Hongkong – Geurige haven

Hongkong vormt een geheel van eilanden en kustgebieden. De naam van de stad betekent geurige haven, naar de sandelhoutbossen op het eiland. Er wonen ruim zeven miljoen inwoners. Hongkong hoort bij de grootste havens van de wereld. Doordat de haven met ruimteproblemen kampt, en door de concurrentie met havens op het Chinese vasteland, zakt de haven op de wereldranglijst.

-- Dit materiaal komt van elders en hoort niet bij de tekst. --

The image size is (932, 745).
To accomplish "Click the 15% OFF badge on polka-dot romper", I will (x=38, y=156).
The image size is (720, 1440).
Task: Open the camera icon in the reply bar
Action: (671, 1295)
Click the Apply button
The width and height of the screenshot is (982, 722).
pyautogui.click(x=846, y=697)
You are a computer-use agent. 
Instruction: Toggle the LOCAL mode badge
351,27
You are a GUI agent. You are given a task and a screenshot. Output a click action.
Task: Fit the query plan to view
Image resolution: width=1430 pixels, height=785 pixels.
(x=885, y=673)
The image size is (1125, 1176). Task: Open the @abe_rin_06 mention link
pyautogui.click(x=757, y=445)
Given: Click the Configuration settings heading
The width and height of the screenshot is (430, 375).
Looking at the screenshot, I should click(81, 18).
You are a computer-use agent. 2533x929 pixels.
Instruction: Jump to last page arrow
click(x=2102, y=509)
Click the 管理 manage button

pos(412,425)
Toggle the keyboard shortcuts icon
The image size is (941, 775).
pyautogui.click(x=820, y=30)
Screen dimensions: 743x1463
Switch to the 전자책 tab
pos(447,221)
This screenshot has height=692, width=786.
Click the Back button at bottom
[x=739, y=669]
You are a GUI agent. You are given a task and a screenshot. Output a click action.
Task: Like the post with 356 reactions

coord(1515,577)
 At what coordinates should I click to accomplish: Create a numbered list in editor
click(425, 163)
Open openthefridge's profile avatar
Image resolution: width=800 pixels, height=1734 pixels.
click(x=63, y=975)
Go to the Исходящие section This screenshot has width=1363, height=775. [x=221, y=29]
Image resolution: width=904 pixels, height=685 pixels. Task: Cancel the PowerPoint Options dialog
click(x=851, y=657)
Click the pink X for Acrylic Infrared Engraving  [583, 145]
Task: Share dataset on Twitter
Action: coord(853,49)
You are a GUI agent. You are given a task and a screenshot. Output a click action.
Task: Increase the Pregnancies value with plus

Hongkong ligt, net als bijvoorbeeld de Chinese havens Guangzhou, Macau en Shenzhen aan de uitwaaierende delta van de Parelrivier, waar zo’n 130 miljoen mensen wonen. Dit is al enkele duizenden jaren een handelsgebied. De Romeinen kwamen er rond de jaartelling, Arabische handelaars vanaf de achtste eeuw, Portugezen vestigden zich in Macau in 1557, Nederlandse en Franse schepen voeren hier in de zeventiende eeuw heen. Engelsen van de East India Company haalden hier thee, zijde, lakwerk en porselein en brachten dat naar Europa. Er ontstond een zeer ongelijke handelsbalans tussen China en Europa; China voerde veel producten uit naar het westen, maar importeerde vrijwel niets omdat men de Europese spullen niet nodig had en ze als minderwaardig beschouwde. Maar er was één product waar de Chinezen belust op waren: opium. Om greep op China te krijgen, liet de East India Company in India op grote schaal papaverplanten verbouwen en vervoerde de opium naar China. Miljoenen Chinezen raakten verslaafd, het land verzwakte. Toen de Chinese regering zich tegen de opiumimporten keerde en kisten opium liet verbranden, brak de Eerste Opiumoorlog (1839-1842) uit. De Chinezen verloren de strijd tegen de westerse machten. Als gevolg daarvan moest China accepteren dat westerse bedrijven zich in China vestigden en ze moesten gebied afstaan. Het eiland Hongkong ging naar Engeland.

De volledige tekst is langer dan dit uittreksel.